■ TASK STATEMENT ■
Reproduce verbatim the stretch of data from the line containing "Viewport: 1591px width, 784px height." through the line containing "tap(860, 447)", with both of those lines included.

— BEGIN EXERCISE MATERIALS —

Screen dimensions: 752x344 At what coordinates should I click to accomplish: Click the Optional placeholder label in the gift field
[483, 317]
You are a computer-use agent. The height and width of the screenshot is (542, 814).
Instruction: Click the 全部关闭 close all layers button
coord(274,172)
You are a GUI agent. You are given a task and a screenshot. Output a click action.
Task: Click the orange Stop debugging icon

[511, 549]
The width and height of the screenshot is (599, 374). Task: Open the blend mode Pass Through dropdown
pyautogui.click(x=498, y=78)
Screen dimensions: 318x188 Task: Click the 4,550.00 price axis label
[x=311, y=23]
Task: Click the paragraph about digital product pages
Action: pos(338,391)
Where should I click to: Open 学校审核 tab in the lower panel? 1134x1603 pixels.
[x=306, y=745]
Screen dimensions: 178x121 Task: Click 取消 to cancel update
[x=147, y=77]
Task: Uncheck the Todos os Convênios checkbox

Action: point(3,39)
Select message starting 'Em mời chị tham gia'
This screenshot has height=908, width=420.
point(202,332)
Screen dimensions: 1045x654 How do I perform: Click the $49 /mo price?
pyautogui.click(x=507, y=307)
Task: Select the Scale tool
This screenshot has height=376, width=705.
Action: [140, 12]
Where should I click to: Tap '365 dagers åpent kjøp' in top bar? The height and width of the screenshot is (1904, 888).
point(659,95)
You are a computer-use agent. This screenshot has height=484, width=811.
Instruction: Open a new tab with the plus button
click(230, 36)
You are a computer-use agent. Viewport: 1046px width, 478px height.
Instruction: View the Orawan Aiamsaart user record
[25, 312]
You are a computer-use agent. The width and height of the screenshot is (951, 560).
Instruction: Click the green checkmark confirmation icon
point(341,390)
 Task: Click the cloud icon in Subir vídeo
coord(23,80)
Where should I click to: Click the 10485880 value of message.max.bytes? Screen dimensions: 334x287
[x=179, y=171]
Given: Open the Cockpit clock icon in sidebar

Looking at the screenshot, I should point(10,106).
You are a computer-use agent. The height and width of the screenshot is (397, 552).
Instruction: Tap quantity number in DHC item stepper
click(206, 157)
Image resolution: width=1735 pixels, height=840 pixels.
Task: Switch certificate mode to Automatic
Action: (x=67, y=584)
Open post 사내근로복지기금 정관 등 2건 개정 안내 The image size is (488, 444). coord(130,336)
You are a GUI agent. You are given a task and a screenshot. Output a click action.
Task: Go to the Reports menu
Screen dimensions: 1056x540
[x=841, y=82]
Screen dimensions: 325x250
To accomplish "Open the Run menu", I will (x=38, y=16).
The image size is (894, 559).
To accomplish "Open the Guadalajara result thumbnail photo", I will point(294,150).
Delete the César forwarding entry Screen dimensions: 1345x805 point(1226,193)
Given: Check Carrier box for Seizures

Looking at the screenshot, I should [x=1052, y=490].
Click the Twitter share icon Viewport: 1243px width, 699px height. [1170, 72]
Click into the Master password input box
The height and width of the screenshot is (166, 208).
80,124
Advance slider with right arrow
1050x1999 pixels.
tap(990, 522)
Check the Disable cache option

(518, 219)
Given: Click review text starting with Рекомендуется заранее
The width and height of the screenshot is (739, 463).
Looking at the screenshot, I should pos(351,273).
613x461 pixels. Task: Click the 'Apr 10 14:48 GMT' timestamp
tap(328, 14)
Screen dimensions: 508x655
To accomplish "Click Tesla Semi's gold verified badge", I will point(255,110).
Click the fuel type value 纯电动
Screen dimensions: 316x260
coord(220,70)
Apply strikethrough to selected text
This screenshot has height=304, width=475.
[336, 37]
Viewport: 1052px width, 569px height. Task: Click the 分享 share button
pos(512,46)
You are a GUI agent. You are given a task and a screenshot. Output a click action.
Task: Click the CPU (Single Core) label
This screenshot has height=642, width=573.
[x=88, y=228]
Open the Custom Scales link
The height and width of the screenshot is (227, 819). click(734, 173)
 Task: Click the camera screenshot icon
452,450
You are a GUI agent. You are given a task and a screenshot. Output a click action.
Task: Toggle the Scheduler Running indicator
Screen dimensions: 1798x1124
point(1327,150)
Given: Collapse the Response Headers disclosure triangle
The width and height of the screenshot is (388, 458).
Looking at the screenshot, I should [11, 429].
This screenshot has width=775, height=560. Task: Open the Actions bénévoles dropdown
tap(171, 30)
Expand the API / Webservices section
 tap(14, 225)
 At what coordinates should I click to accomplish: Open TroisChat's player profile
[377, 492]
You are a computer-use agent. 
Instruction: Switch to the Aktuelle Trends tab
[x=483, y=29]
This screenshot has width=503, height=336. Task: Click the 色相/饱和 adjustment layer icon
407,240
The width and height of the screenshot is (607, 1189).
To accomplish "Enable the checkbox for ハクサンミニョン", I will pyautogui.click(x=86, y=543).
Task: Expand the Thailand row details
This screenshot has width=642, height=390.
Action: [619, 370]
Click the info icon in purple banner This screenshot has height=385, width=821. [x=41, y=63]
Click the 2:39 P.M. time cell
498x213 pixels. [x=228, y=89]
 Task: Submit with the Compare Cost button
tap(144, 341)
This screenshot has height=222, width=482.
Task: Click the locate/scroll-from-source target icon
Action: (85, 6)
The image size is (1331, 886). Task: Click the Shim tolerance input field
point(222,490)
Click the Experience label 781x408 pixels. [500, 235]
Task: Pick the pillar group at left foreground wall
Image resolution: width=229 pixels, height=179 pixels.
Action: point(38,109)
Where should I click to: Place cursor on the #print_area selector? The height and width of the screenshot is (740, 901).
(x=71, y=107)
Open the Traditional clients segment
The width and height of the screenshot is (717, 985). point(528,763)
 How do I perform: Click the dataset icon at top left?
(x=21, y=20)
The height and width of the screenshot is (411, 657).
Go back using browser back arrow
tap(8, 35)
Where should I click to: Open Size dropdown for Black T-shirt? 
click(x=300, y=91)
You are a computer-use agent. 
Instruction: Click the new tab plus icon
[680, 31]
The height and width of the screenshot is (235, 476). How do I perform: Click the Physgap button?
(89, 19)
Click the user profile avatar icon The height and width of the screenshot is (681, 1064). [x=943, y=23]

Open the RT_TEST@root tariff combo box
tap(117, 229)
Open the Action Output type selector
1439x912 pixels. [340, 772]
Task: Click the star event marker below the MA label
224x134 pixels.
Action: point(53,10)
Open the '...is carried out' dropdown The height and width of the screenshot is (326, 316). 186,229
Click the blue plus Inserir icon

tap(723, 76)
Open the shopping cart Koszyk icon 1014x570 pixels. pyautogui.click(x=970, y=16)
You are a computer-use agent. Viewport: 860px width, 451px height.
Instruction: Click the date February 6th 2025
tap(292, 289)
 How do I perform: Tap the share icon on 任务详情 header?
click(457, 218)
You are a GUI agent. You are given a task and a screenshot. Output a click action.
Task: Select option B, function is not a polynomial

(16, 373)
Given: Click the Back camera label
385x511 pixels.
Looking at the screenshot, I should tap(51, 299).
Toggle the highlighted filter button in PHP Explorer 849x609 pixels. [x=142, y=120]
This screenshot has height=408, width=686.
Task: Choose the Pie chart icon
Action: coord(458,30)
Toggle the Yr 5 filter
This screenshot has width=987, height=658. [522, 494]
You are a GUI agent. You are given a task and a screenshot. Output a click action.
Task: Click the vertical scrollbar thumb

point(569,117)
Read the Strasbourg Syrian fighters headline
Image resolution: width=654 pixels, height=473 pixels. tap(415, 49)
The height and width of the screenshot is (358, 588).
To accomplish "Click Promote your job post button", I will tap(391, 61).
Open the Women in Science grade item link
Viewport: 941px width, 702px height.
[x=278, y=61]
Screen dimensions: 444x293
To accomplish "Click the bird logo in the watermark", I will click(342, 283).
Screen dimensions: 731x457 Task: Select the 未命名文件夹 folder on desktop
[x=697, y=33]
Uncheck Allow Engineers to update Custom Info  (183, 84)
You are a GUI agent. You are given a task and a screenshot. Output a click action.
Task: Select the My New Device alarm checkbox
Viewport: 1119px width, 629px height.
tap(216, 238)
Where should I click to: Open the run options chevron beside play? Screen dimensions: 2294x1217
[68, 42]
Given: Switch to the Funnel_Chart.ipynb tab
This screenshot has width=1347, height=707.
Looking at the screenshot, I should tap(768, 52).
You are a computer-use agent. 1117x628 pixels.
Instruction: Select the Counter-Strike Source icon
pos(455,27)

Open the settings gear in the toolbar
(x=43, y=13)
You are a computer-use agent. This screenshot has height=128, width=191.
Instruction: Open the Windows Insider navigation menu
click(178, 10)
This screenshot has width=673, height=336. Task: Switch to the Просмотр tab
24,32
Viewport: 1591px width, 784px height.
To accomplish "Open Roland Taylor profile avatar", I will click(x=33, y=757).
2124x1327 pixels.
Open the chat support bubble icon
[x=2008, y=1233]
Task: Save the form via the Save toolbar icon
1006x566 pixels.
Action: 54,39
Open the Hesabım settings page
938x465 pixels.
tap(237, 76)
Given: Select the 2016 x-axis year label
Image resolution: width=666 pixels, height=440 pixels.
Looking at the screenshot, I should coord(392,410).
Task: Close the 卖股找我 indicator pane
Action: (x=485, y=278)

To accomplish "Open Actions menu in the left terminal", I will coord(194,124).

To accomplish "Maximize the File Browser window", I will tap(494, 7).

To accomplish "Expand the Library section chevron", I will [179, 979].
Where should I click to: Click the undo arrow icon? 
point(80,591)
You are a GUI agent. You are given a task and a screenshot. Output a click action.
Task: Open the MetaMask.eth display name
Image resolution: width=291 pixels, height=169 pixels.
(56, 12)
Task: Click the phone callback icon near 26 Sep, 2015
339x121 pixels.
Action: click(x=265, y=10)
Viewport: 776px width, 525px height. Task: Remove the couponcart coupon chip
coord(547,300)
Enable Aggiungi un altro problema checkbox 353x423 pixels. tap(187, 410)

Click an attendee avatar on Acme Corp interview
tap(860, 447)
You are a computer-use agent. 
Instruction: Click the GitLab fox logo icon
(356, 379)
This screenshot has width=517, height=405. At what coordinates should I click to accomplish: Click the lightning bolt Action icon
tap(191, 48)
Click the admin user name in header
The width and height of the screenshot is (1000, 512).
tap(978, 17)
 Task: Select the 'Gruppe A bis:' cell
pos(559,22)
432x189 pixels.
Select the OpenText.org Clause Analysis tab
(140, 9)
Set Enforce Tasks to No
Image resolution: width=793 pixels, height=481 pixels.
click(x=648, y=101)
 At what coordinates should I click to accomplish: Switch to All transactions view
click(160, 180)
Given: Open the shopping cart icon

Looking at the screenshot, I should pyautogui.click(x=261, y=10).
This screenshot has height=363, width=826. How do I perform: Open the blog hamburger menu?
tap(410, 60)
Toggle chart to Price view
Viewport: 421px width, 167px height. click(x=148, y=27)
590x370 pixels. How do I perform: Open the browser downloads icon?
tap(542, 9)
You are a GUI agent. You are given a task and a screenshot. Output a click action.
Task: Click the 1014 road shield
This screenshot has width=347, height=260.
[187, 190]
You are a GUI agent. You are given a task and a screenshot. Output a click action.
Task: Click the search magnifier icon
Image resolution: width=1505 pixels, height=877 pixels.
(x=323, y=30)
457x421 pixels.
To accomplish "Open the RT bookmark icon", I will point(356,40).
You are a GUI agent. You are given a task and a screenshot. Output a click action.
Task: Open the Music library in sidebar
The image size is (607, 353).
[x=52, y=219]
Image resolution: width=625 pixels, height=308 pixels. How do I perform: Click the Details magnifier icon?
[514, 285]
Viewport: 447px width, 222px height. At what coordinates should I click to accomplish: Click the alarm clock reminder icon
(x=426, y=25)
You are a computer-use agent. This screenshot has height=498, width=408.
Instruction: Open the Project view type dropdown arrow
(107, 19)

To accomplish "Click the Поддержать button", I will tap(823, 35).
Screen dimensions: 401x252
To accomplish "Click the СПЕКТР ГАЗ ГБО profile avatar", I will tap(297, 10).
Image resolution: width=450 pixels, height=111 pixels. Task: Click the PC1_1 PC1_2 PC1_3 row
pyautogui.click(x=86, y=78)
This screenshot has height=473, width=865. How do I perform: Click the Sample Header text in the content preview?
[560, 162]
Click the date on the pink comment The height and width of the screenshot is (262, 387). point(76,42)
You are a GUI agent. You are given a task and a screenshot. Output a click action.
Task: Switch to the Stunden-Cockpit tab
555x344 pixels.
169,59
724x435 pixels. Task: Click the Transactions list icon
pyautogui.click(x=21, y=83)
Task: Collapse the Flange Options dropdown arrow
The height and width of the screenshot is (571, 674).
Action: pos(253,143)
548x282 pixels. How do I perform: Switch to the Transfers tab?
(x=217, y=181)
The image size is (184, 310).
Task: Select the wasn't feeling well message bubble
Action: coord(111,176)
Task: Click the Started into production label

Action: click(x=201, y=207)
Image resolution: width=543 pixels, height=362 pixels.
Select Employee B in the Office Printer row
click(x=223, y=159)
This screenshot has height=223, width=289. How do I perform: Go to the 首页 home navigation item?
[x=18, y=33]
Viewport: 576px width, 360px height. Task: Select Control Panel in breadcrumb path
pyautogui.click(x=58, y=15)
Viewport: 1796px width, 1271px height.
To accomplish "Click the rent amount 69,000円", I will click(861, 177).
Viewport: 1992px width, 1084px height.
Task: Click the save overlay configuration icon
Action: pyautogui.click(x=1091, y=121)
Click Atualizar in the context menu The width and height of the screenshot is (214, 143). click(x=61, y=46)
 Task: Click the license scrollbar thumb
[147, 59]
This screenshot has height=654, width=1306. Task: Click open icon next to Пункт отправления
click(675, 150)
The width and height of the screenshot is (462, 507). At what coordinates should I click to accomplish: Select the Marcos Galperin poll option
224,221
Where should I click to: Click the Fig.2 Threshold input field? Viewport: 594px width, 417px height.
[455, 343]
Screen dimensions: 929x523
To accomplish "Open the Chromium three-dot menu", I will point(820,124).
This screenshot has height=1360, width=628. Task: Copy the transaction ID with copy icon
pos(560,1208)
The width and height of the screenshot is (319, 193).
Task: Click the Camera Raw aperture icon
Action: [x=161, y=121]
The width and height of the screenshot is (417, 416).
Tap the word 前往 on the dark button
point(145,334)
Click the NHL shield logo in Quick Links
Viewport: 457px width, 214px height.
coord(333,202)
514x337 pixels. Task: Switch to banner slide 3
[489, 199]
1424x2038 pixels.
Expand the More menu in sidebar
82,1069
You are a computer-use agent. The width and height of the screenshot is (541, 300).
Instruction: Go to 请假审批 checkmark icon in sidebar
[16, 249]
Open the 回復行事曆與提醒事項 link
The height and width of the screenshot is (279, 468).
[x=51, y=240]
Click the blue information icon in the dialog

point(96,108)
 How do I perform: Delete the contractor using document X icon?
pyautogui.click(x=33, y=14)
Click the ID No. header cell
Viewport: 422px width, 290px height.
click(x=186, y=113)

— END EXERCISE MATERIALS —

■ EXERCISE RESPONSE ■
Viewport: 1591px width, 784px height.
To accomplish "Open Roland Taylor profile avatar", I will click(x=33, y=757).
2124x1327 pixels.
Open the chat support bubble icon
[x=2008, y=1233]
Task: Save the form via the Save toolbar icon
1006x566 pixels.
Action: 54,39
Open the Hesabım settings page
938x465 pixels.
tap(237, 76)
Given: Select the 2016 x-axis year label
Image resolution: width=666 pixels, height=440 pixels.
Looking at the screenshot, I should coord(392,410).
Task: Close the 卖股找我 indicator pane
Action: (x=485, y=278)

To accomplish "Open Actions menu in the left terminal", I will coord(194,124).

To accomplish "Maximize the File Browser window", I will tap(494, 7).

To accomplish "Expand the Library section chevron", I will [179, 979].
Where should I click to: Click the undo arrow icon? 
point(80,591)
You are a GUI agent. You are given a task and a screenshot. Output a click action.
Task: Open the MetaMask.eth display name
Image resolution: width=291 pixels, height=169 pixels.
(56, 12)
Task: Click the phone callback icon near 26 Sep, 2015
339x121 pixels.
Action: click(x=265, y=10)
Viewport: 776px width, 525px height. Task: Remove the couponcart coupon chip
coord(547,300)
Enable Aggiungi un altro problema checkbox 353x423 pixels. tap(187, 410)

Click an attendee avatar on Acme Corp interview
tap(860, 447)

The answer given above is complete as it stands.